Action Item: If your website has paid backlinks, or links from friends, family, or colleagues that include rich anchor text, ask them to replace the anchor text with something safer, like your hotel brand name.
7) Traffic Metrics
Metrics that demonstrate how popular and interesting your website is have always been a part of the Google algorithm, but they were emphasized with Google Panda (not Penguin). Now, the way your viewers act on your website can determine how well it ranks.
Google will look at how quickly your website loads, how long guests stay on your website, their ‘bounce rate’, how much of your content is read, how many broken links your website has, and so on. Now more than ever, it is essential to perfect the technical side of your website’s SEO.
Action Item: If your website is outdated or hasn’t been touched for years, it’s important to check on it—it may need to be rebuilt. Partnering with a digital marketing system is a smart move, as they will make sure your website is always up-to-date and innovative.
8) Co-Citations / Co-Occurrence
Google using co-citations is a theory that websites can obtain authority from other websites even when they aren’t linked to by those websites, based on mentions, and links from other websites in the network. This can be a tad complicated, but I’ll try to explain with diagrams.

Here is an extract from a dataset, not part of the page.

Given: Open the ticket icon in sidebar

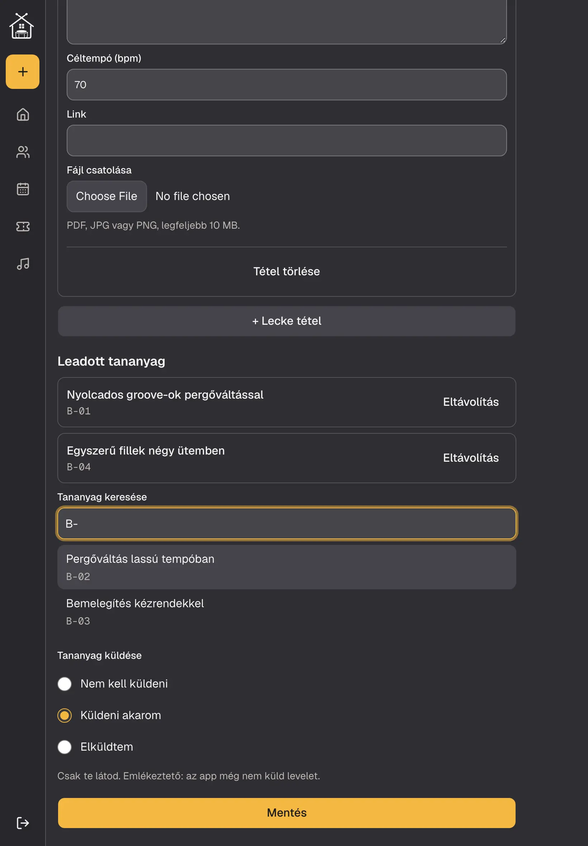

Above, hotel A is linking to both B & C (blue arrow). Hotel B is linking to hotel A. But even though hotel B is not linking to hotel C, B is giving C a co-citation (black arrow) because of its reciprocal relationship to A. That is, Google connects C’s relationship to B through A and B’s mutual relationship.
Above, hotel A and hotel C are linking to each other only. However, both websites are talking about hotel C, by mentioning hotel C in a blog article where they link to each other, for example. Hotel C gets a co-citation from each website, even though there are no actual links.

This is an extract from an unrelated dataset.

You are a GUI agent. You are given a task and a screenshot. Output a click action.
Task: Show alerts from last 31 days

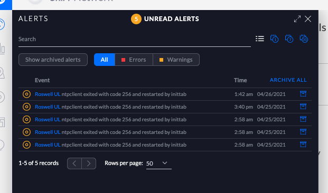304,38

Here, no one is actually linking to anyone. However, each website mentions one of the others. By citing each other, Google can figure out there is a connection between them all, and pass along co-citations where necessary.
It’s possible that Google is resorting to alternative trust indicators like co-citations to convey website and article authority, and rank content.

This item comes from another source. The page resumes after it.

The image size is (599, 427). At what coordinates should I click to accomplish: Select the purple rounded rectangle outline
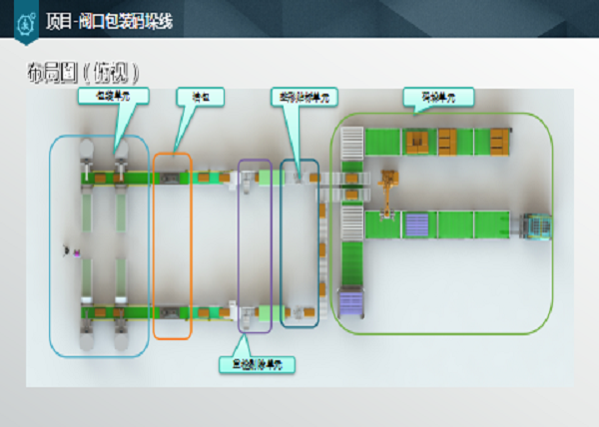[238, 244]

Action Item: Continue to develop thought leadership in your niche using advertisements, creating deals, guest blogging, and developing relationships with leaders in your niche, in order to get people talking about you. Even if they don’t give you backlinks, your website may still receive a ranking benefit simply by being cited by other websites in your niche.
I realize that this information is pretty thick and can be overwhelming. My goal is to demonstrate how far away we are from the old days of SEO where stuffing keywords in meta tags and stuffing backlinks in website footers was considered clever SEO. We now have to work in a world where Google’s algorithm is increasingly difficult to game, and any SEO designed to manipulate the algorithm that actually works, if it even exists, is far beyond the talents of most SEO agencies.
Google Penguin has always been designed to take-out sites that use manipulative techniques to improve search ranking. As long as your efforts improve content quality to benefit guests with better information, there is little to worry about. If, however, you have used SEO agencies in the past that proved unreliable, or to have used black-hat tactics, then you may have some work cut out for you to prepare for Penguin 2.0.
N.B.: A previous version of this article mistakenly referred to Penguin 2.0 as Panda 2.0. Panda 2.0 is impossible, because Google has woven Panda into their regular algorithm now. There are likely ”Panda updates” many times a month, just as there are regular algorithm updates and experiments.